# Example of using ftcv

In [1]:
import pandas as pd
import os 
from datetime import datetime, timedelta
import warnings
import numpy as np
from xgboost import XGBClassifier
from sklearn.pipeline import Pipeline
from sklearn.preprocessing import StandardScaler
from sklearn.linear_model import LogisticRegression

warnings.filterwarnings('ignore')
os.chdir("..")

  from pandas import MultiIndex, Int64Index


Use synthetic data generated from synthetic-transaction-generator

In [2]:
df = pd.read_csv("example/sim_data_2020-01-01_2022-07-01.csv", index_col=0)

df['transaction_date'] = pd.to_datetime(df['transaction_date'])
df['fraud_identified_date'] = pd.to_datetime(df['fraud_identified_date'])

df = df.sort_values('transaction_date')
df = df.reset_index(drop=True)

X = df[['transaction_amount','1','2','3','4','5','6','7','8']]
y = df['fraud']
date_ref = df['transaction_date']
fraud_detected_date_ref = df['fraud_identified_date']
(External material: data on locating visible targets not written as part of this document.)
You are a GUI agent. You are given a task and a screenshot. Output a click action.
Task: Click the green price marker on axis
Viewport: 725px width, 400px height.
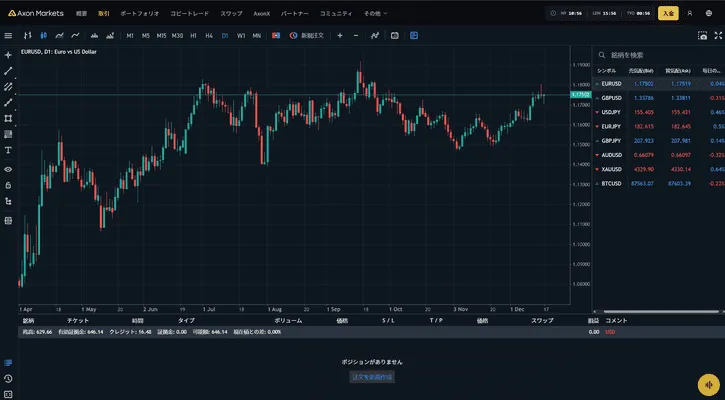(579, 95)
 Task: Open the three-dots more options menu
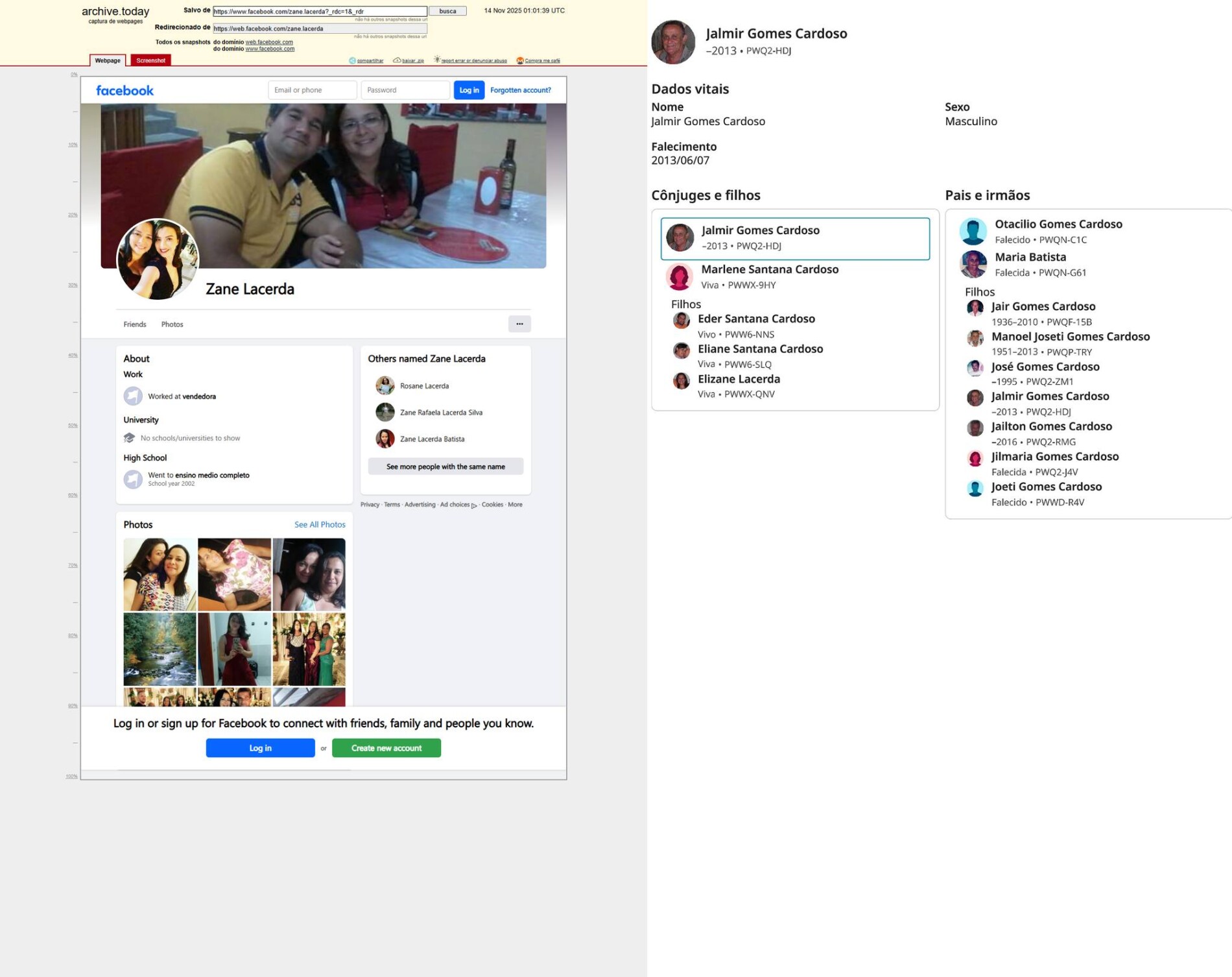pyautogui.click(x=519, y=324)
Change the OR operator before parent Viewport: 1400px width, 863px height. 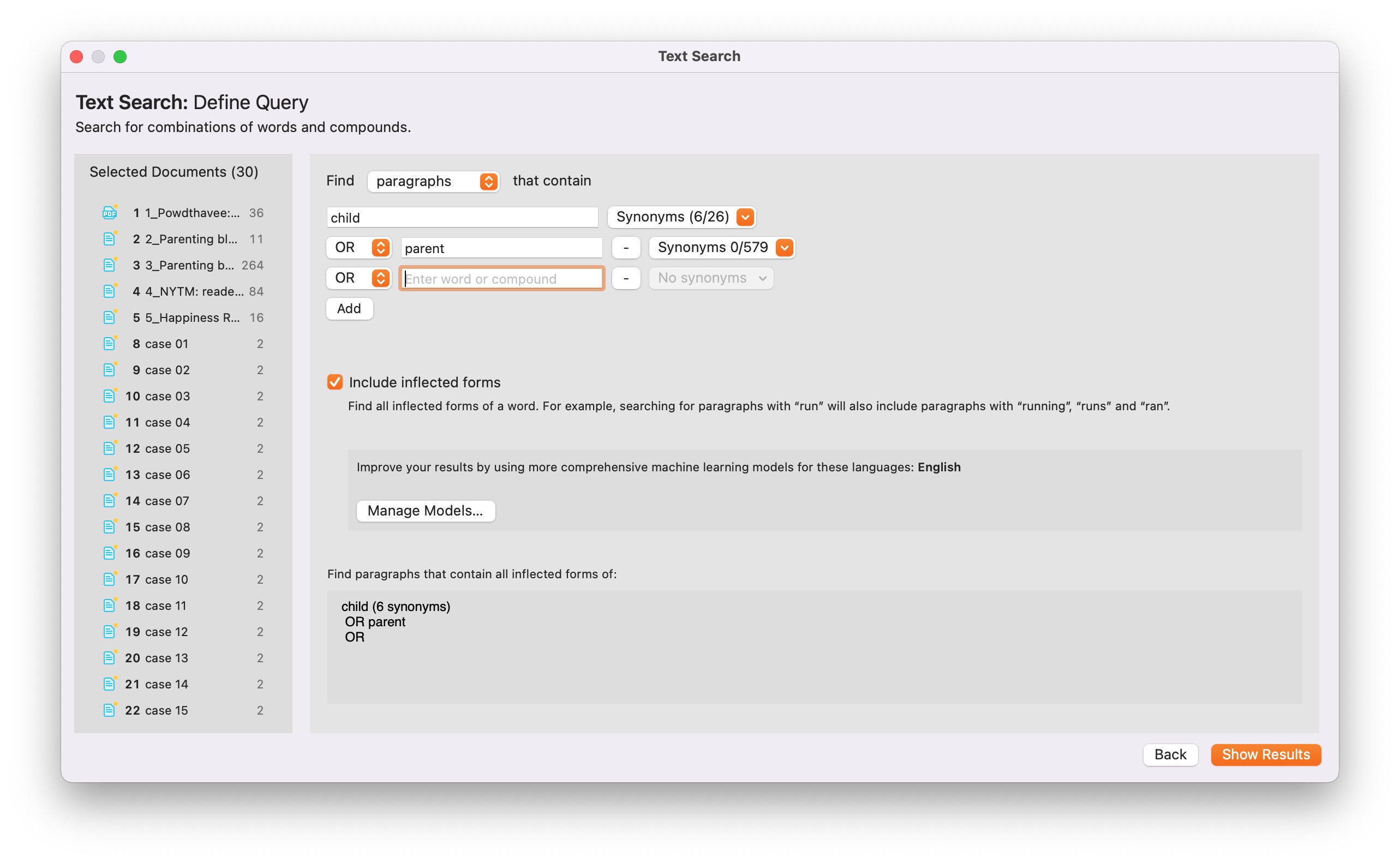pos(358,248)
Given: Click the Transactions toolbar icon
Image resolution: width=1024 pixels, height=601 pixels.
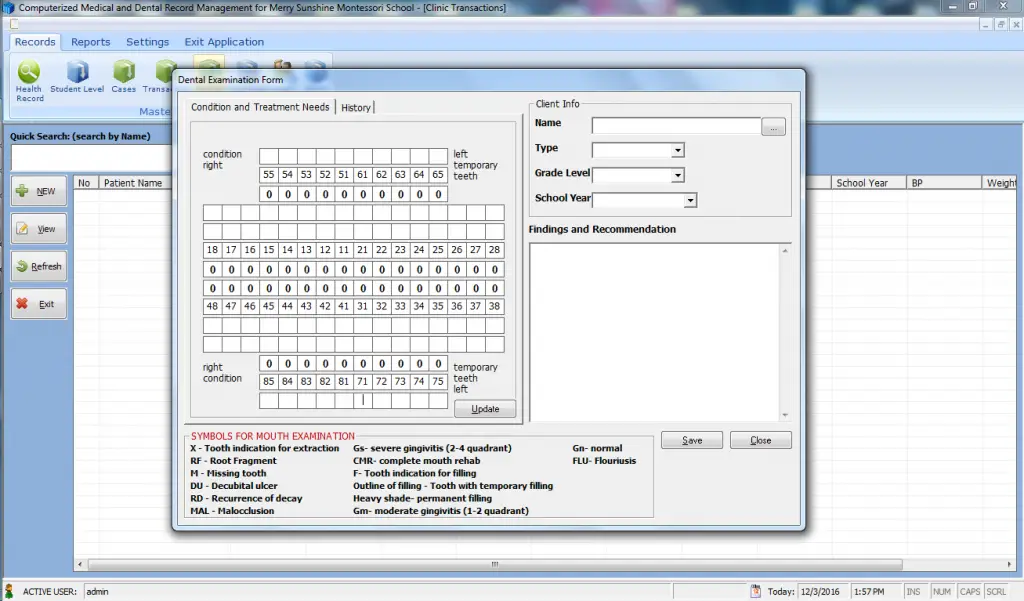Looking at the screenshot, I should (164, 72).
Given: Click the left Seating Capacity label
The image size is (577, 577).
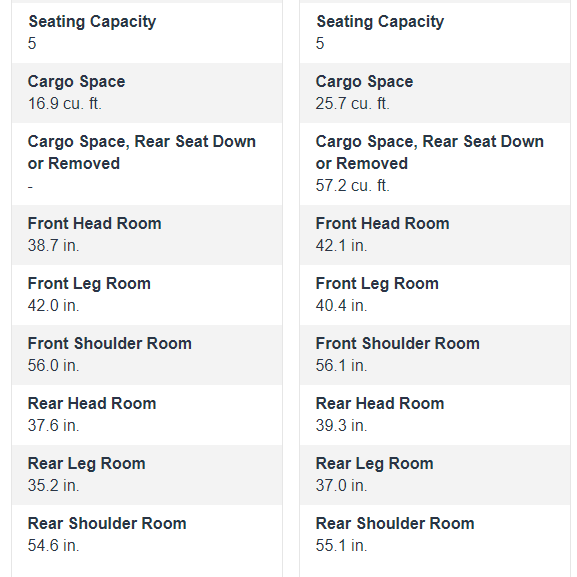Looking at the screenshot, I should point(92,22).
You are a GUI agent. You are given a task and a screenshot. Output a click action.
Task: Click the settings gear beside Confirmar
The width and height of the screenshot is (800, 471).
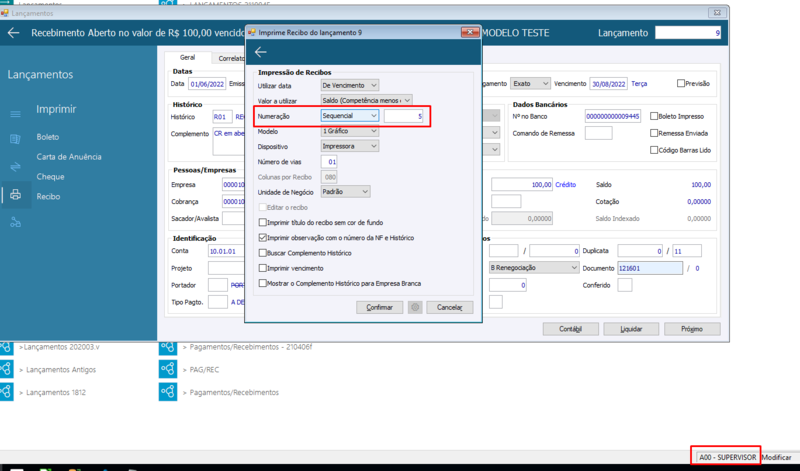tap(415, 307)
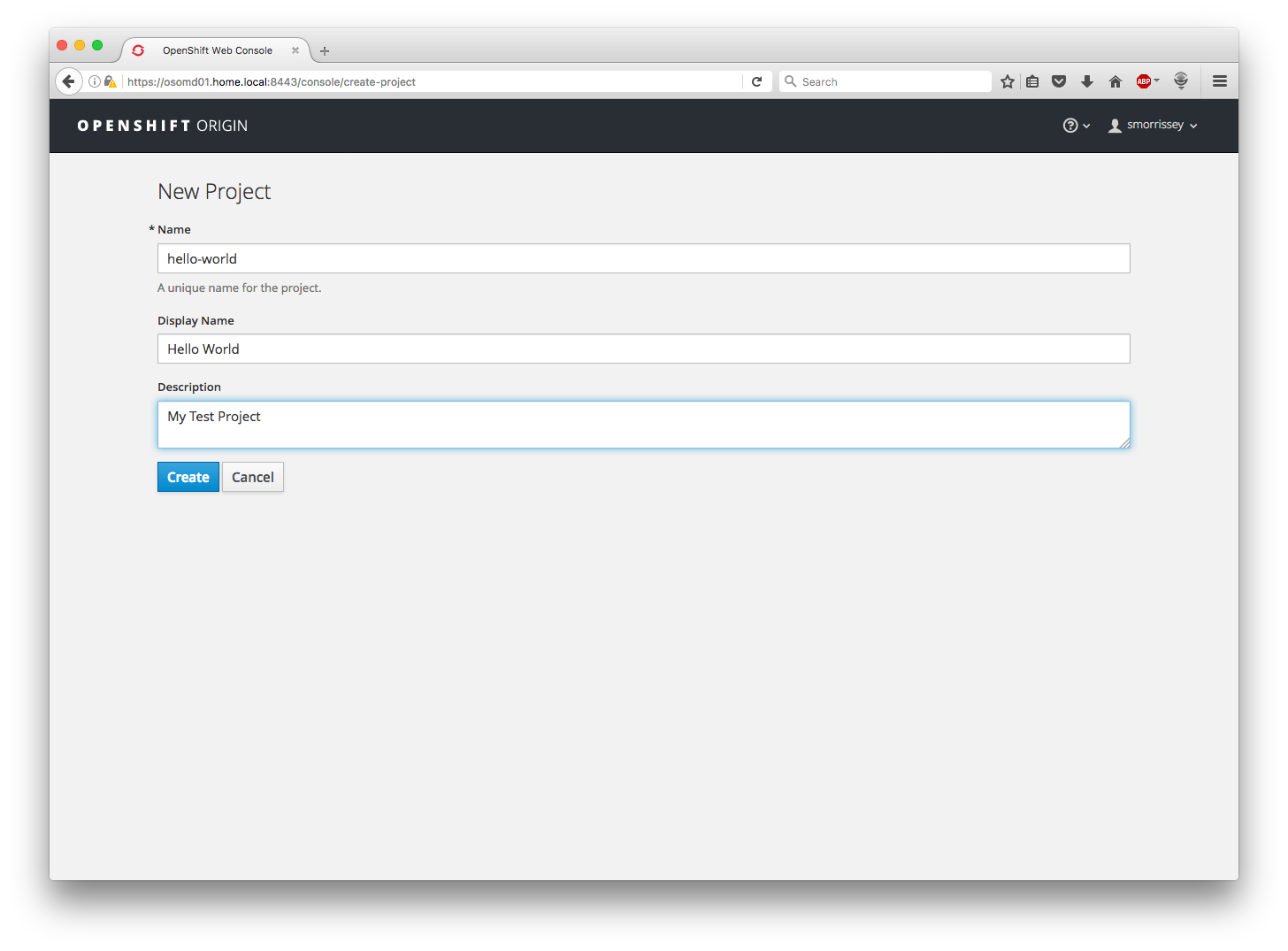Click the insecure connection padlock icon
Screen dimensions: 1288x951
pyautogui.click(x=110, y=81)
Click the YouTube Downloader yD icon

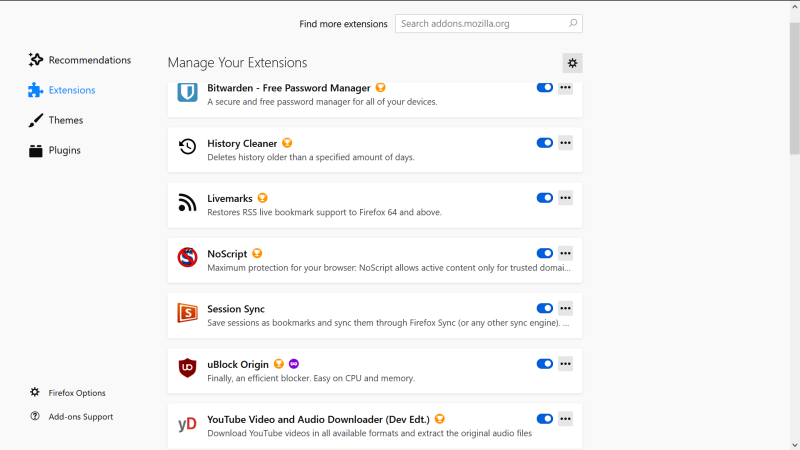click(x=187, y=424)
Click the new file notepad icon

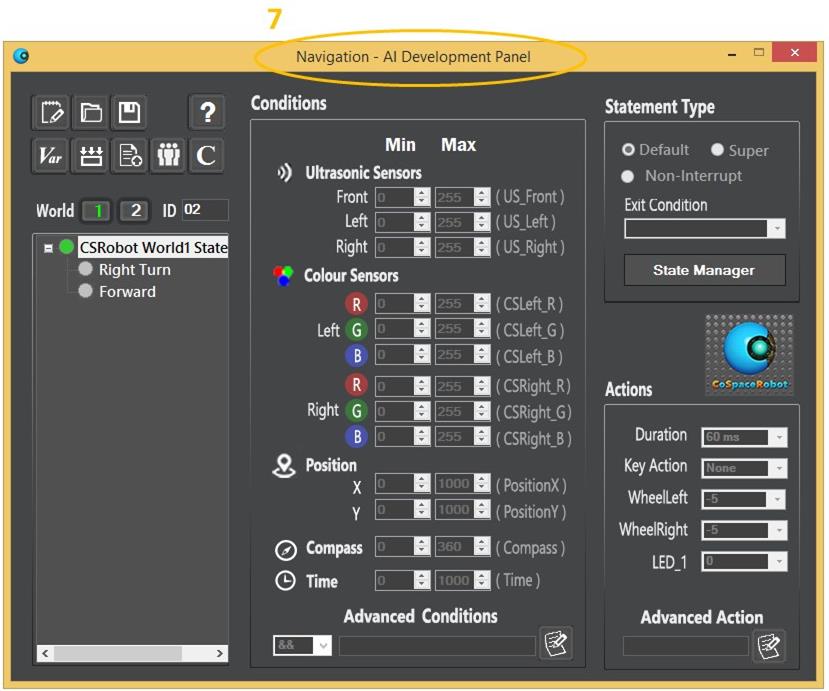point(52,112)
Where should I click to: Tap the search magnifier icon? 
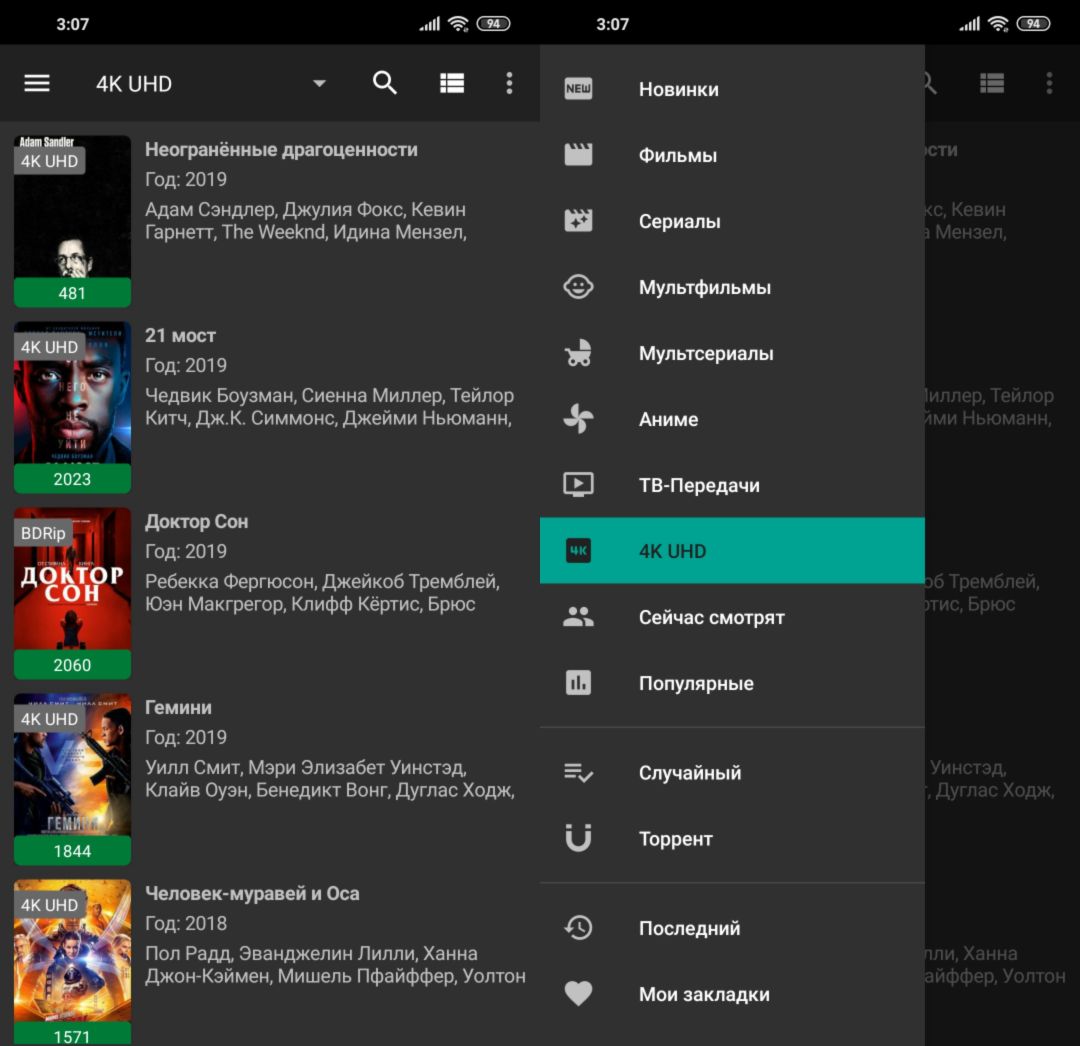point(385,83)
Obtain idx of each train/test fold with FraudTimeSplit

In [3]:
from ftcv.FraudTimeSplit import FraudTimeSplit

ftscv = FraudTimeSplit(n_splits=5, fraud_lag=90)
for train_idx, test_idx in ftscv.split(X, y, date_ref, fraud_detected_date_ref):
    print("TRAIN", train_idx) 
    print("TEST", test_idx)

TRAIN Int64Index([    0,     1,     2,     3,     4,     5,     6,     7,     8,
                9,
            ...
            67468, 67510, 67527, 67529, 67887, 67986, 68111, 68309, 68523,
            68763],
           dtype='int64', length=29710)
TEST Int64Index([ 28024,  28025,  28026,  28028,  28029,  28030,  28031,  28032,
             28033,  28034,
            ...
            136825, 136828, 136868, 136897, 136939, 136940, 137151, 137153,
            137154, 137401],
           dtype='int64', length=69169)
TRAIN Int64Index([     0,      1,      2,      3,      4,      5,      6,      7,
                 8,      9,
            ...
            136825, 136828, 136868, 136897, 136939, 136940, 137151, 137153,
            137154, 137401],
           dtype='int64', length=98879)
TEST Int64Index([ 97253,  97254,  97255,  97256,  97257,  97258,  97259,  97260,
             97261,  97262,
            ...
            205240, 205241, 205249, 205266, 205579, 205581, 205601, 205627,
       

Obtain idx of each train/test fold with FraudTimeSplit and shorter fraud_lag. You will see that more training dataset have been selected

In [4]:
from ftcv.FraudTimeSplit import FraudTimeSplit

ftscv = FraudTimeSplit(n_splits=5, fraud_lag=30)
for train_idx, test_idx in ftscv.split(X, y, date_ref, fraud_detected_date_ref):
    print("TRAIN", train_idx) 
    print("TEST", test_idx)

TRAIN Int64Index([    0,     1,     2,     3,     4,     5,     6,     7,     8,
                9,
            ...
            67468, 67510, 67527, 67529, 67887, 67986, 68111, 68309, 68523,
            68763],
           dtype='int64', length=55730)
TEST Int64Index([ 55349,  55350,  55351,  55352,  55353,  55354,  55355,  55357,
             55358,  55359,
            ...
            136825, 136828, 136868, 136897, 136939, 136940, 137151, 137153,
            137154, 137401],
           dtype='int64', length=69177)
TRAIN Int64Index([     0,      1,      2,      3,      4,      5,      6,      7,
                 8,      9,
            ...
            136825, 136828, 136868, 136897, 136939, 136940, 137151, 137153,
            137154, 137401],
           dtype='int64', length=124907)
TEST Int64Index([124538, 124539, 124541, 124542, 124543, 124544, 124545, 124546,
            124547, 124548,
            ...
            205240, 205241, 205249, 205266, 205579, 205581, 205601, 205627,
      

carry out cross validation on XGBClassifer

In [5]:
from ftcv.fraud_time_cross_validate import fraud_time_cross_validate

xgb = XGBClassifier()
fraud_time_cross_validate(
    xgb,
    X,
    y,
    date_ref,
    fraud_detected_date_ref,
    n_splits=3,
    fraud_lag=90
)



[0.9740034494118559, 0.9762788539612574, 0.9768259103075116]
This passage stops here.